2. Acknowledge your own biases and neurosis
Phenomenology is a philosophical method or technique we use in existential psychotherapy to try to get closer to the patient’s subjective truth or reality. This requires being conscious of and setting aside our usual preconceptions and biases (or at least recognizing them as such) as much as possible when we encounter the patient, so as to be able to comprehend and experience more clearly his or her subjective reality.
Next time you have an argument with someone, ask yourself why you’re angry with them. What is it about what they said that makes you so angry? What biases are you holding that is causing this anger. If you can begin to understand that it’s never anyone, bur rather, your perception of them and their ideas, then you’ll start to find yourself less angry at others and more interested in your own ideals and where they’re stemming from.
3. Hold a new thought in your mind until it’s your only thought
“There is a Zen story about a monk who, having failed to achieve “enlightenment” (brain-change) through the normal Zen methods, was told by his teacher to think of nothing but an ox.

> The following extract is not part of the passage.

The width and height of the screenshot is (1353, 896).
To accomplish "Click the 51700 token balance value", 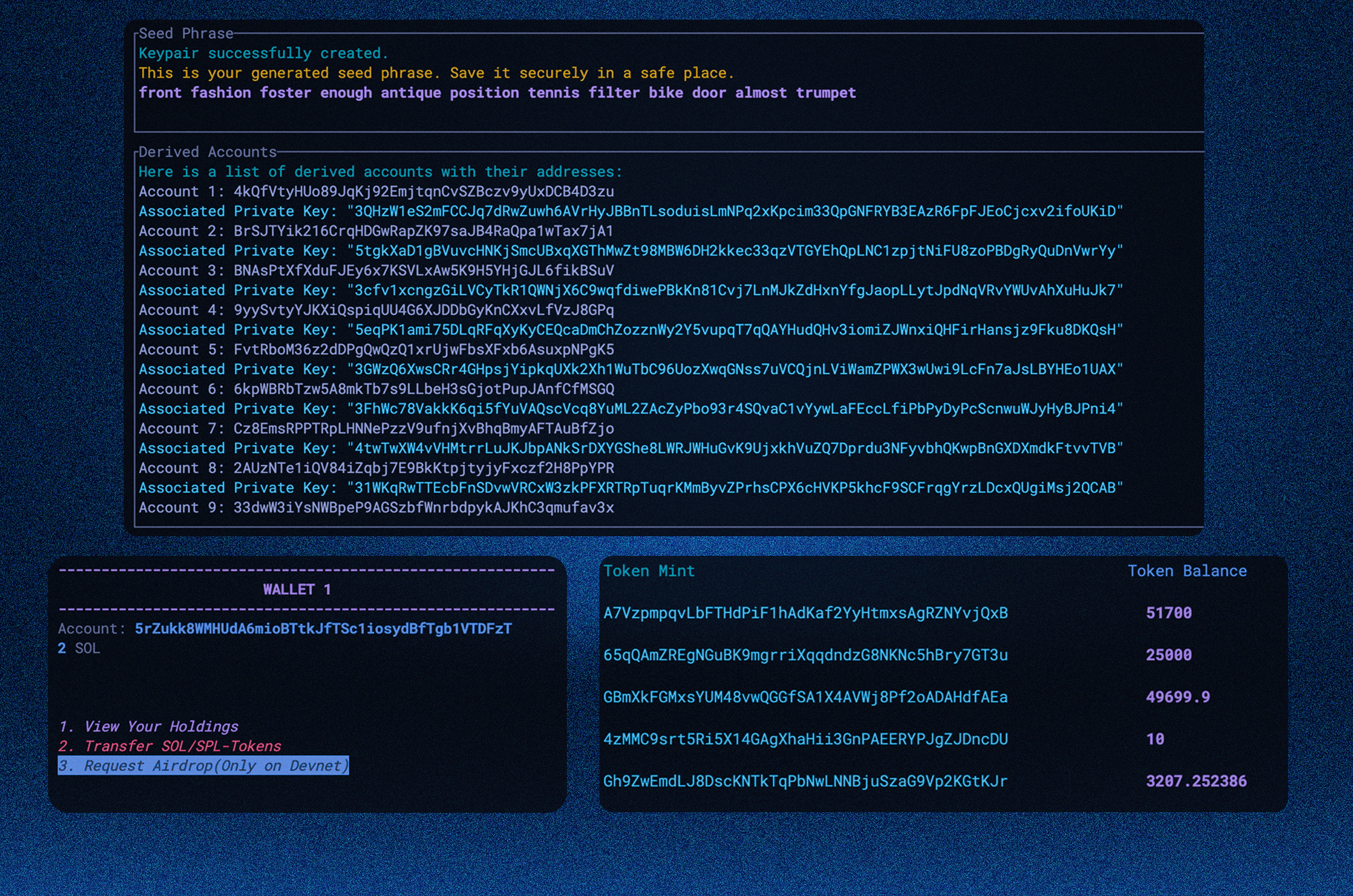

Day after day after day, the monk thought of the ox, visualized the ox, meditated on the ox. Finally, one day, the teacher came to the monk’s cell and said, “Come out here — I want to talk to you.” “I can’t get out,” the monk said. “My horns won’t fit through the door.” I can’t get out . . . At these words, the monk was “enlightened.” Never mind what “enlightenment” means, right now. The monk went through some species of brain change, obviously. He had developed the delusion that he was an ox, and awakening from that hypnoidal state he saw through the mechanism of all other delusions and how they robotize us.” ― Robert Anton Wilson, Prometheus Rising
If you want to change your perception of the world, you’ll need to work on changing the way your brain processes the world. You need to practice holding good thoughts instead of bad. You need to rewire the way you think about things. To do this, start with one small change. Maybe tell yourself that every day for the next six months you will tell yourself you love your morning commute. Even if it’s awful, you’ll make yourself say “I love this.”
In six months, see how you’re engaging with your daily commute.
4. Change the ” Prover”
Robert Anton Wilson believes the human mind behaves as if it were divided into two parts, the Thinker and the Prover. The Thinker can think about virtually anything.
The Prover is a much simpler mechanism. It operates on one law only: Whatever the Thinker thinks, the Prover proves. To cite a notorious example which unleashed incredible horrors earlier in this century, if the Thinker thinks that all Jews are rich, the Prover will prove it. It will find evidence that the poorest Jew in the most run-down ghetto has hidden money somewhere.
He proposes these exercises to rid yourself or change the input of your Prover.
1.) Visualize a quarter vividly, and imagine vividly that you are going to find the quarter on the street. Then, look for the quarter every time you take a walk, meanwhile continuing to visualize it.See how long it takes you to find the quarter.
2.) Explain the above experiment by the hypothesis of “selective attention”—that is, believe there are lots of lost quarters everywhere and you were bound to find one by continually looking. Go looking for a second quarter.
3.) Explain the experiment by the alternative “mystical” hypothesis that “mind controls everything.” Believe that you made the quarter manifest in this universe. Go looking for a second quarter.
4.) Compare the time it takes to find the second quarter using the first hypothesis (attention) with the time it takes using the second hypothesis (mind-over-matter).
5.) With your own ingenuity, invent similar experiments and each time compare the two theories—”selective attention” (coincidence) vs. “mind controls everything” (psychokinesis).